**PROBLEM**
Return the lines from the one containing "1946x1297 pixels." through the end of the data entries, both included, exactly as they appear.

-- BEGIN INFORMATION PROVIDED --

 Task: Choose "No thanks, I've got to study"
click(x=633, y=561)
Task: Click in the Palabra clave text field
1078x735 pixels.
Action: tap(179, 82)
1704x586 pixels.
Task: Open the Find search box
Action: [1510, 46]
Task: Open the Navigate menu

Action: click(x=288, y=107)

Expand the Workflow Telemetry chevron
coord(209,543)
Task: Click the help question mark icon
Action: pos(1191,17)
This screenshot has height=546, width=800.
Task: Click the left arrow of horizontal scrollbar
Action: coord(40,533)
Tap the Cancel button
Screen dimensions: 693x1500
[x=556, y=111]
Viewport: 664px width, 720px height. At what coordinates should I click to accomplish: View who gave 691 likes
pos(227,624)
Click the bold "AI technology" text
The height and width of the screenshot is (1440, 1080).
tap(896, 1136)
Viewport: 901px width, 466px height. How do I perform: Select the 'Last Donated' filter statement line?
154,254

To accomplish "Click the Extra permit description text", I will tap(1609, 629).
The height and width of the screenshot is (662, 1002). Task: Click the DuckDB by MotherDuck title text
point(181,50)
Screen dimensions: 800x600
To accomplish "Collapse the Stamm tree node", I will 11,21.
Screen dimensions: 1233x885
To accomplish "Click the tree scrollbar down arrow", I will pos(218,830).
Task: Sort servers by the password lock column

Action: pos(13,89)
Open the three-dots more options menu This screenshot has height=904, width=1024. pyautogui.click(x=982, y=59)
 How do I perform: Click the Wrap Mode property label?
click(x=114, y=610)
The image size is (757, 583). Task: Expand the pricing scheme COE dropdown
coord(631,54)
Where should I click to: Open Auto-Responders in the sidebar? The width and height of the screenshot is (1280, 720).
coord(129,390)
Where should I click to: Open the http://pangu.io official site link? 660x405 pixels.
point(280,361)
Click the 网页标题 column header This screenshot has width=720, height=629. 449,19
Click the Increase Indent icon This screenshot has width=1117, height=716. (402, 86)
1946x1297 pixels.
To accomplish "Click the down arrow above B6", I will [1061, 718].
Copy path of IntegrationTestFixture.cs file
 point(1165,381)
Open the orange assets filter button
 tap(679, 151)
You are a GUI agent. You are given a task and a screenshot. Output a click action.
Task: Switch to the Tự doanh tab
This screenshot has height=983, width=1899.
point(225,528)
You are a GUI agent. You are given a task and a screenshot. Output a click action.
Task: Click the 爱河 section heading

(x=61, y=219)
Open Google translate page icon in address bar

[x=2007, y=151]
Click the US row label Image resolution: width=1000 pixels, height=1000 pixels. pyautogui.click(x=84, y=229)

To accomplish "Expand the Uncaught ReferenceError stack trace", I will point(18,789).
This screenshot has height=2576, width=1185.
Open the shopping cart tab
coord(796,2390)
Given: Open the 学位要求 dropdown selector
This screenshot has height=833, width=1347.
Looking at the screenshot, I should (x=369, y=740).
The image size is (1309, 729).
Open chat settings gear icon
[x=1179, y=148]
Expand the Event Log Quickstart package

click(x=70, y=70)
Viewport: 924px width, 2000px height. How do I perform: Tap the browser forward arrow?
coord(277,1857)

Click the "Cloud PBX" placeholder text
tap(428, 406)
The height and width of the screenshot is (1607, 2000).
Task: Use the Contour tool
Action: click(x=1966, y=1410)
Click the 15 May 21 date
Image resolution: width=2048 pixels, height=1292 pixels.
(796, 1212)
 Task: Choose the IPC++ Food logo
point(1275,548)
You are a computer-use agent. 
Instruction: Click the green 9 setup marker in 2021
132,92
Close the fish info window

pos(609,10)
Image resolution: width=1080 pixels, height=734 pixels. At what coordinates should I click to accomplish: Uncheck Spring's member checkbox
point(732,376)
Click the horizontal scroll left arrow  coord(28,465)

-- END INFORMATION PROVIDED --

**TASK SOLUTION**
1946x1297 pixels.
To accomplish "Click the down arrow above B6", I will [1061, 718].
Copy path of IntegrationTestFixture.cs file
 point(1165,381)
Open the orange assets filter button
 tap(679, 151)
You are a GUI agent. You are given a task and a screenshot. Output a click action.
Task: Switch to the Tự doanh tab
This screenshot has height=983, width=1899.
point(225,528)
You are a GUI agent. You are given a task and a screenshot. Output a click action.
Task: Click the 爱河 section heading

(x=61, y=219)
Open Google translate page icon in address bar

[x=2007, y=151]
Click the US row label Image resolution: width=1000 pixels, height=1000 pixels. pyautogui.click(x=84, y=229)

To accomplish "Expand the Uncaught ReferenceError stack trace", I will point(18,789).
This screenshot has height=2576, width=1185.
Open the shopping cart tab
coord(796,2390)
Given: Open the 学位要求 dropdown selector
This screenshot has height=833, width=1347.
Looking at the screenshot, I should (x=369, y=740).
The image size is (1309, 729).
Open chat settings gear icon
[x=1179, y=148]
Expand the Event Log Quickstart package

click(x=70, y=70)
Viewport: 924px width, 2000px height. How do I perform: Tap the browser forward arrow?
coord(277,1857)

Click the "Cloud PBX" placeholder text
tap(428, 406)
The height and width of the screenshot is (1607, 2000).
Task: Use the Contour tool
Action: click(x=1966, y=1410)
Click the 15 May 21 date
Image resolution: width=2048 pixels, height=1292 pixels.
(796, 1212)
 Task: Choose the IPC++ Food logo
point(1275,548)
You are a computer-use agent. 
Instruction: Click the green 9 setup marker in 2021
132,92
Close the fish info window

pos(609,10)
Image resolution: width=1080 pixels, height=734 pixels. At what coordinates should I click to accomplish: Uncheck Spring's member checkbox
point(732,376)
Click the horizontal scroll left arrow  coord(28,465)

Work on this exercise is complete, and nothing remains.